De toute façon, vos parents continuent de vous financer parce que ce n’est pas de votre faute si le coût de la vie augmente. Terrorisé par le confinement qui bouleverse votre rapport au monde, vous tentez de reproduire l’unique schéma qui vous rassure : celui d’un BDE d’école de commerce. Pour l’instant, c’est le seul truc qui vous maintient en vie.
Des surgelés
Un peu comme dans Yves, excellente comédie de Benoît Forgeard, vous avez profité du confinement pour établir une relation particulière avec un de vos appareils électroménagers. En l’occurrence, votre congélateur qui vous a permis de stocker tout ce que la planète compte de plats individuels préparés. Ce n’est pas une question d’effort mais d’humilité.

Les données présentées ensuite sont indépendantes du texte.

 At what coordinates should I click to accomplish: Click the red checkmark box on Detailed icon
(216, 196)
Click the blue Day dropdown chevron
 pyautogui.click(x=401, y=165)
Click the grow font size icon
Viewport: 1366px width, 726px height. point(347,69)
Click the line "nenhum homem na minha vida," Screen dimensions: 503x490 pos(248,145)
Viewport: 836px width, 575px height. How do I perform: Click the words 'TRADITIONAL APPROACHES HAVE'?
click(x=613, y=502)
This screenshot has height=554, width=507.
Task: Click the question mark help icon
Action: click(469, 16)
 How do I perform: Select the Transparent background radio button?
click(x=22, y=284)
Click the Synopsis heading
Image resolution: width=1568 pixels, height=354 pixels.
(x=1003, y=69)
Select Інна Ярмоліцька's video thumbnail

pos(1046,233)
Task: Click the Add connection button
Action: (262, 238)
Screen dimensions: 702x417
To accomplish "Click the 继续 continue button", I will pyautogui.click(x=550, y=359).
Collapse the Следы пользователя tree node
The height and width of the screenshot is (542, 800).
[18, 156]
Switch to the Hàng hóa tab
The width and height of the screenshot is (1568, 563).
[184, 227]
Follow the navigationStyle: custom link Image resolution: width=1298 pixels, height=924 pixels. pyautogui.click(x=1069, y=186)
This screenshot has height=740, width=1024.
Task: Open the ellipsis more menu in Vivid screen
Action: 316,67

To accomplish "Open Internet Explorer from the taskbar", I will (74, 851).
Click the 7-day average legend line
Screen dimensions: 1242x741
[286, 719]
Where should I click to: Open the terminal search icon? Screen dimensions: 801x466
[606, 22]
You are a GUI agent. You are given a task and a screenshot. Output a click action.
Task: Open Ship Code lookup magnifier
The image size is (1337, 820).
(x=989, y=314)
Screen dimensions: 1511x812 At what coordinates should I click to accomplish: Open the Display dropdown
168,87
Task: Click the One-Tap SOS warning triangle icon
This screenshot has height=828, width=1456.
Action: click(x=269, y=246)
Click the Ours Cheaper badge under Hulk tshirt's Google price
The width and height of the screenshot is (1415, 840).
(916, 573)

Vous reconnaissez que vos talents en cuisine sont bien trop limités pour préparer une escalope de poulet à la crème. À la télévision, même quand l’ex de Sophie Marceau articule et y va doucement, vous avez du mal à suivre. Rien de grave. Quelque part, quelqu’un (humain ou robot) a confectionné pour vous le plat que vous vous apprêtez à enfourner ou micro-onder et c’est un geste que vous n’êtes pas près d’oublier.